3) A right to be enforced against third parties using an identical or confusingly similar mark without the brand owner’s consent.

All of the above, without the legal necessity of having obtained a declaration of notoriety or fame, since the drafting of the applicable provisions expressly establishes that the protection provided to the notorious and famous mark is independent of their formal declaration.

Now, according to the Mexican Law of Industrial Property, there are certain requirements that need to be fulfilled in order to have the competent authority declaring that a mark should be regarded as notorious or famous.

In essence such requirements refer to the necessity of demonstrating that the mark has been known by a determined commercial circle or by the majority of the population. The extend to which the mark is know results on whether the marks should be regarded as notorious or famous, a mark becomes notorious due to the knowledge a determined circle of consumers while a mark should be regarded as famous when the majority of the population is acquainted with the mark.

Regardless of the aforementioned difference the nature of the evidence required by the Law may be regarded as the same. A depicted list of the probative material that should be exhibited before the authority is provided herein in bullets for reader’s reference.

Probably, after reviewing the number and nature of documents that should be gathered and submitted before the Mexican authorities someone may think if it is compulsory, convenient or even worthwhile to obtain a declaration of notoriety or fame.

We would have to say that the answer to this question depends of the brand owner, the mark, the counterfeit problems they have been faced in Mexico and prior experiences regarding attempts of third parties to overtake the mark.

Once again, obtaining the declaration of notoriety or fame is not compulsory although brand owners could definitively find this alternative as an investment and a time and cost saver resource.

As explained the notorious and famous marks may constitute an impediment for later applications or the right upon which cancellation and infringement actions.

Still, every time a brand owner decides to enforce its notorious or famous mark it is compelled to demonstrate before the authority the notorious or famous status of the mark, for which purpose substantial probative material should be exhibited.

Additionally, according to our legal system evidence should comply with certain formalities in order to have its probative value recognized. Among these requirements we could mention that the documents should be exhibited either in original or certified copies, being necessary to translate those documents drafted in languages different from Spanish.

Although materials offered as evidence are kept on the official files and it is possible to obtain certified copies of same, obtaining certified copies before the authority is subject to the payment of the corresponding official fees.
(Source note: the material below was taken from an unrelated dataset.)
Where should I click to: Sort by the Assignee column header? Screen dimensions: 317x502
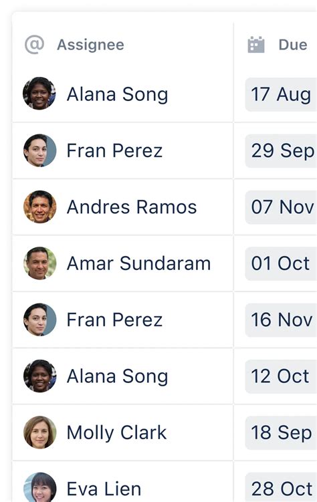pyautogui.click(x=90, y=45)
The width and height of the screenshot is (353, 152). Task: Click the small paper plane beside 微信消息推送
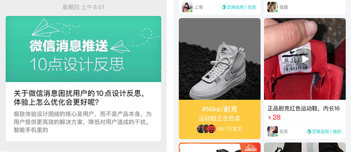pyautogui.click(x=120, y=47)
In view of the above, it turns out that every time the owner of a notorious or famous mark tries to enforce its rights against a third party time and resources should be invested in order to gather, prepare and offer supporting evidence.
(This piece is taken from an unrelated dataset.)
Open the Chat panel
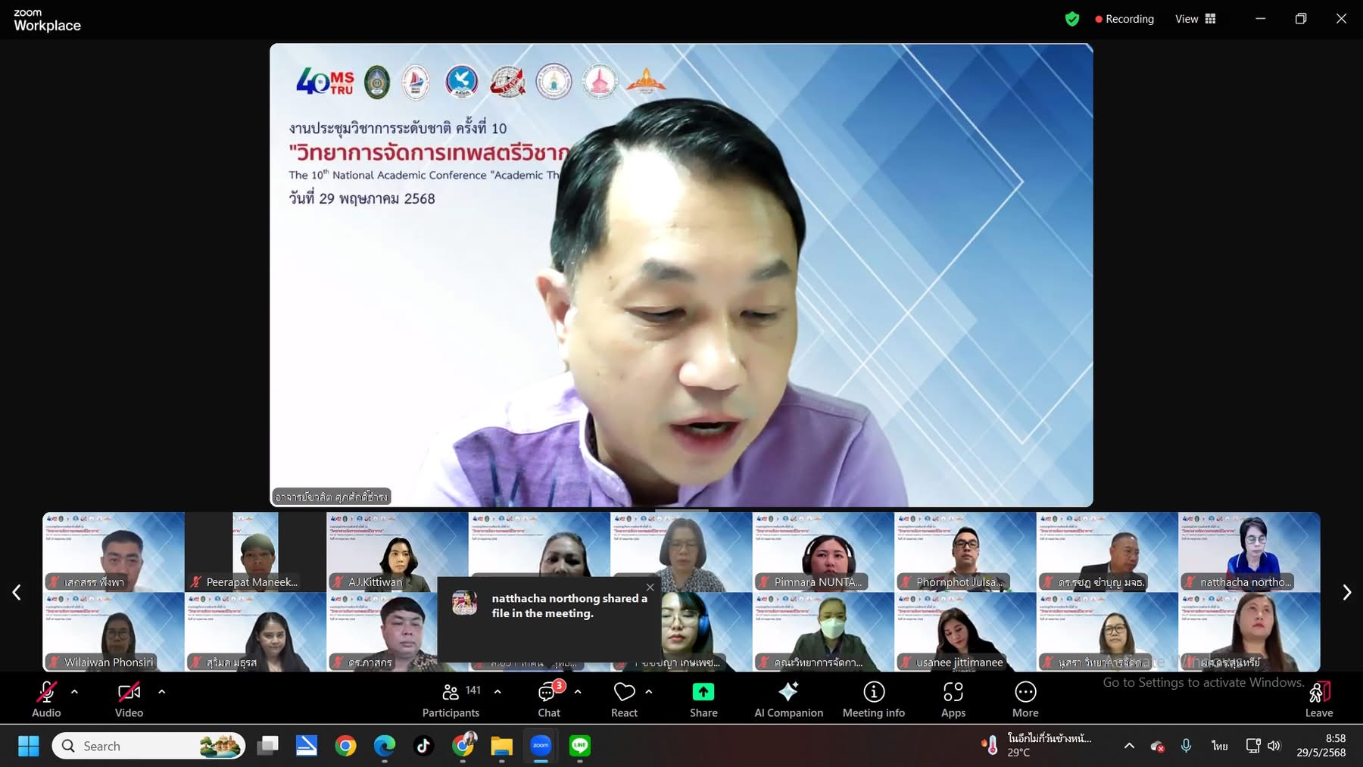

If on the contrary, the brand owners take the time to prepare the evidence required by the Law in order to obtain a declaration of notoriety or fame and follows the corresponding procedure at the end they will have a document that would be principal evidence required to support a cancellation or infringement action: a document demonstrating that the competent authority has recognized the notorious or famous status of the mark.

Although it is early to determine if the declarations of notoriety or fame will be consider as the ultimate evidence in cancellation or infringement proceeding, from a procedural point of view this declarations will constitute public documents that according to our Laws have absolute probative value.
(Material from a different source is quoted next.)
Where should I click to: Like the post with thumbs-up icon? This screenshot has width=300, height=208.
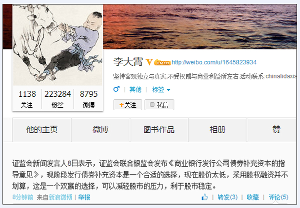(x=205, y=197)
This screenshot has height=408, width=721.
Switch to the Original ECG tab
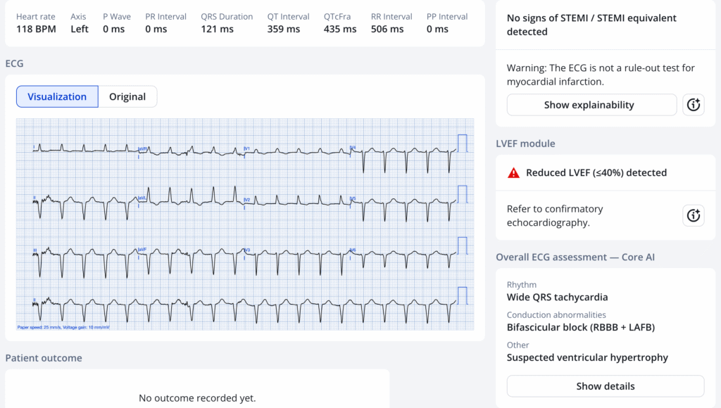point(127,96)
The possibility of obtaining a declaration of notoriety or fame should enable brand owners to expedite the enforcement of their marks in Mexico and bring awareness to the authority in charge of granting registrations of the existence of marks that due to their impact on the consumers require a particular recognition.

List of the probative material:

  • Market research indicating the actual or potential consumers who recognize the notorious or famous mark.
  • Market research indicating a sector of the public, other than actual or potential consumers, who recognize the notorious or famous mark.
  • Market research indicating business circles dealing with the type of goods and / or services to which the mark is applied.
  • The date of first use in Mexico and abroad.
  • The extend of continuous use of the mark in Mexico and abroad.
  • The channels of commercialization in Mexico and abroad.
  • The means by which the mark is promoted in Mexico and abroad.
  • The investment in advertising and promotion of the mark during the last three consecutive years (Mexico and abroad).
  • The geographic area in which the mark is known.
  • Sales figure for products or the income earned for rendering the services covered by the mark during the lat three consecutive years (Mexico and abroad)
  • The economic value of the mark.
  • Trademark registrations in Mexico and abroad.
  • Franchises and licenses granted to third parties.
  • The market share of the goods or services protected by the mark.